Don’t Answer
April 4, 2025
The phone rang for the third time that night.
Jessica stared at it from across the living room. It was the old landline her landlord insisted had to stay plugged in “for emergencies.” She hadn’t given the number to anyone.
It rang again. Same time as before: 3:13 a.m.
She stepped closer.
“Probably a prank,” she muttered, though her voice wavered.
It rang again.
On the sixth ring, she picked it up.
“Hello?”
Silence. Then a faint crackle, like a distant fire.
“Jessica,” a voice finally whispered. It was hoarse. Male. Not familiar. “Don’t answer next time.”
Her stomach dropped. “Who is this?”
The line clicked dead.
She yanked the cord from the wall.
That should’ve been the end of it.
The next night, 3:13 a.m.
Ring. Ring.
Jessica shot up in bed.
“No way,” she whispered.
She tiptoed into the living room. The phone was still unplugged. Still sitting on the floor. But it was ringing.
She stared at it like it might bite.
Ring.
She picked it up, hands shaking. “What do you want?”
“I told you not to answer,” the voice said, closer this time. Louder. “Now it knows.”
She slammed the receiver down.
Her apartment lights flickered.
Something moved behind her—just past the edge of the kitchen.
She spun around. “Who’s there?!”
No answer. Just a hum, like something mechanical—or alive—buzzing in her ears.
Night three.
Jessica didn’t sleep. She stayed up with every light in the apartment on. She even left music playing. Normal things.
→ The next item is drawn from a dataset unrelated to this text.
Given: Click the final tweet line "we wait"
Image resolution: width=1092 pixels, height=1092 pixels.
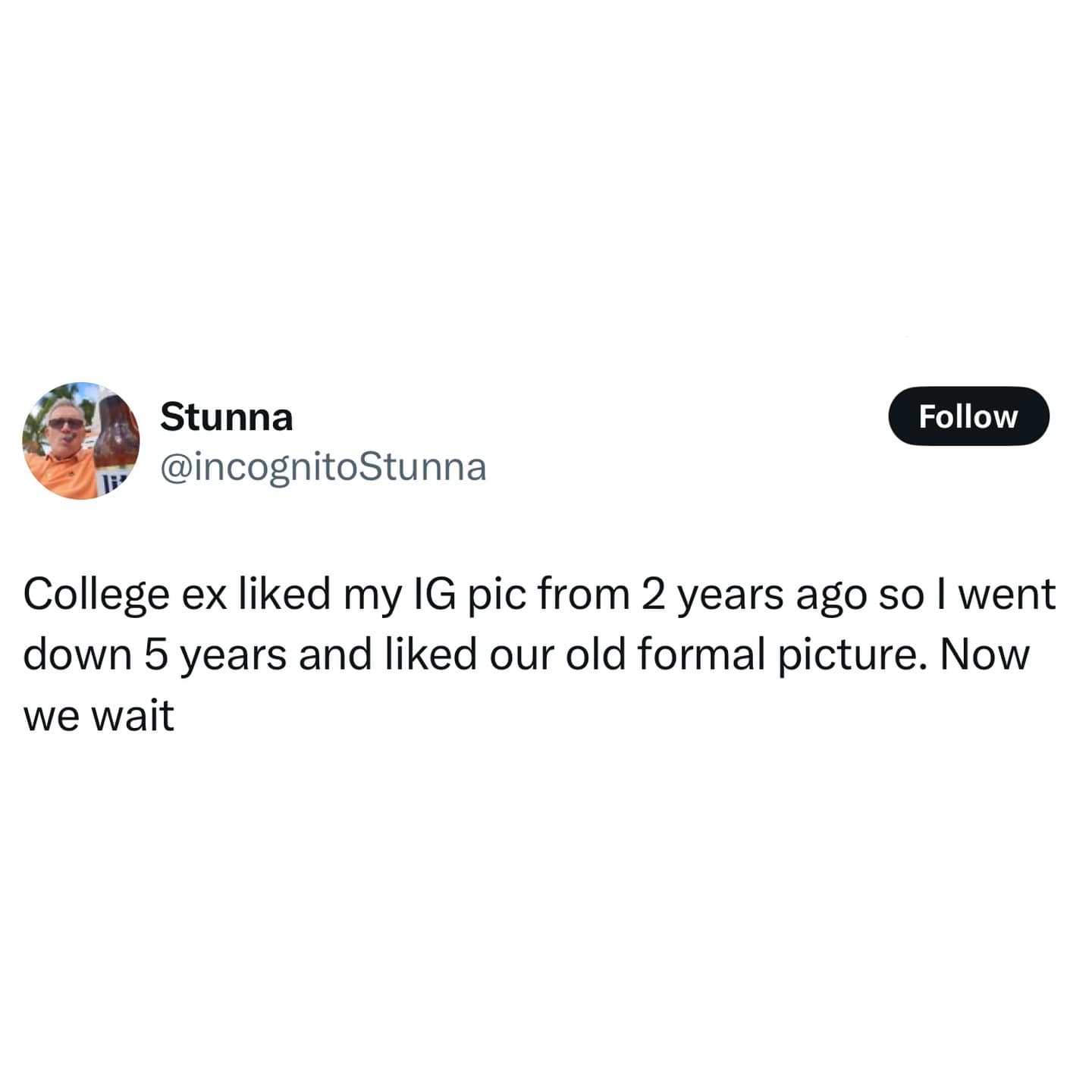Looking at the screenshot, I should pos(99,715).
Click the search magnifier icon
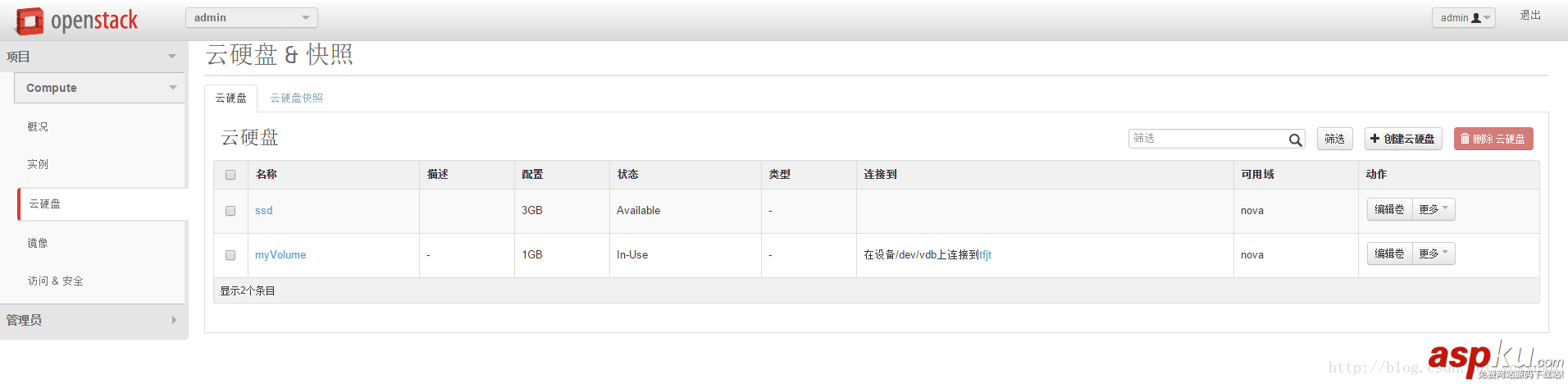Screen dimensions: 1568x384 click(x=1295, y=140)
Loud, happy, living things.
But at 3:13 a.m., the music stopped.
The lights died.
And the phone rang.
Ring. Ring. Ring.
She tried to ignore it, pressing her hands to her ears.
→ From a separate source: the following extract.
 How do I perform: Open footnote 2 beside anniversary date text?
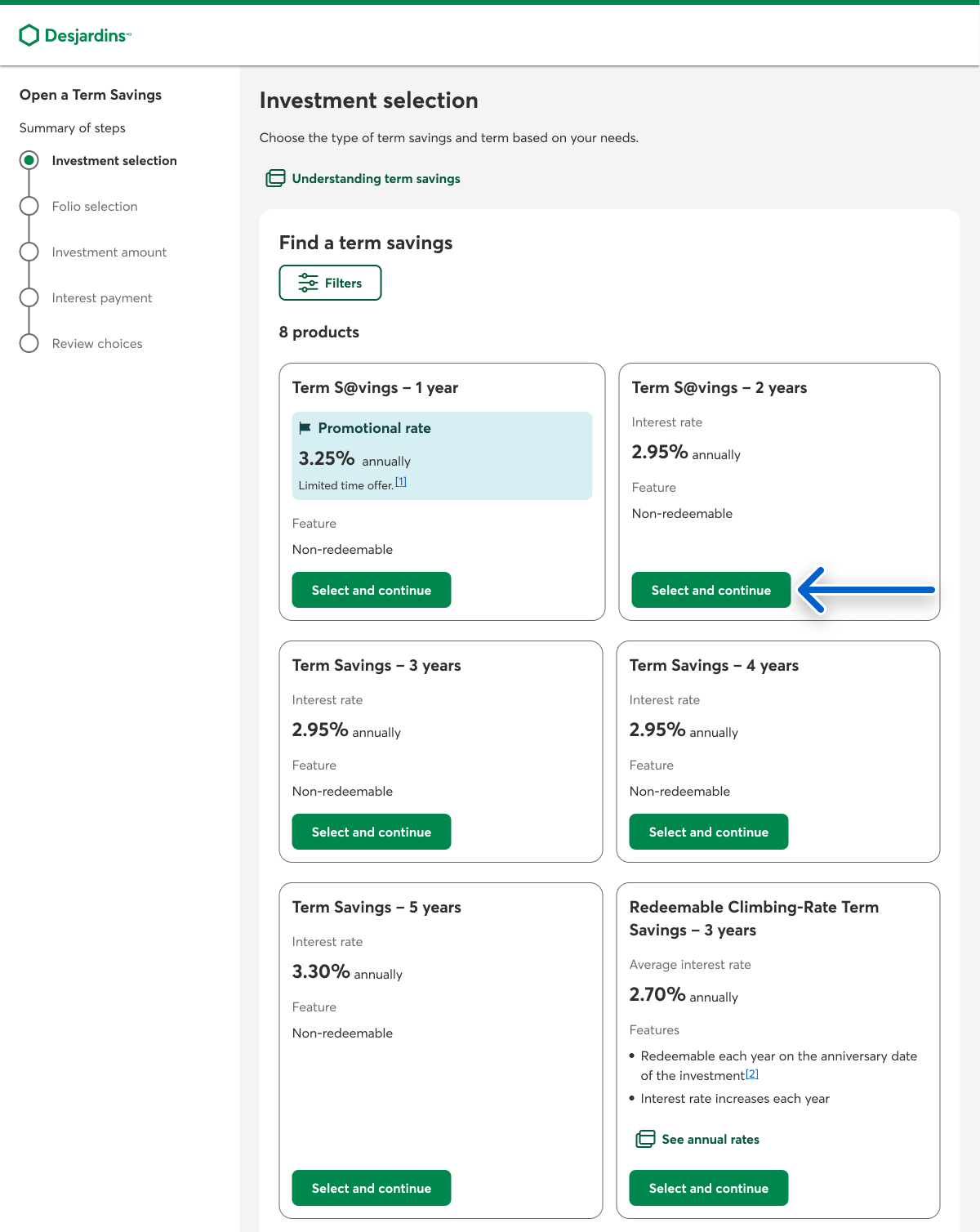click(x=752, y=1074)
The ringing grew louder, like it was inside her skull.
“MAKE IT STOP!” she screamed.
It stopped.
She opened her eyes.
The phone was in her hand.
She didn’t remember picking it up.
The voice was breathing.
“Too late now,” it rasped.
“What do you mean?! What knows?!”
There was a pause, then a different voice—higher, wrong somehow—whispered, “We do.”
A soft click came from behind her.
She turned.
The front door was open.
Jessica ran for it, but something was already inside.
She screamed.
They found her the next morning.
No signs of forced entry. No fingerprints. Nothing stolen.
Just the unplugged phone sitting on the floor.
It rang once while the police were there.
The rookie officer laughed nervously. “Creepy old tech.”
He picked it up.
“Hello?”
His face drained of color.
“Yes,” he said slowly. “She’s here now.”
He hung up.
The other officer raised an eyebrow. “Who was that?”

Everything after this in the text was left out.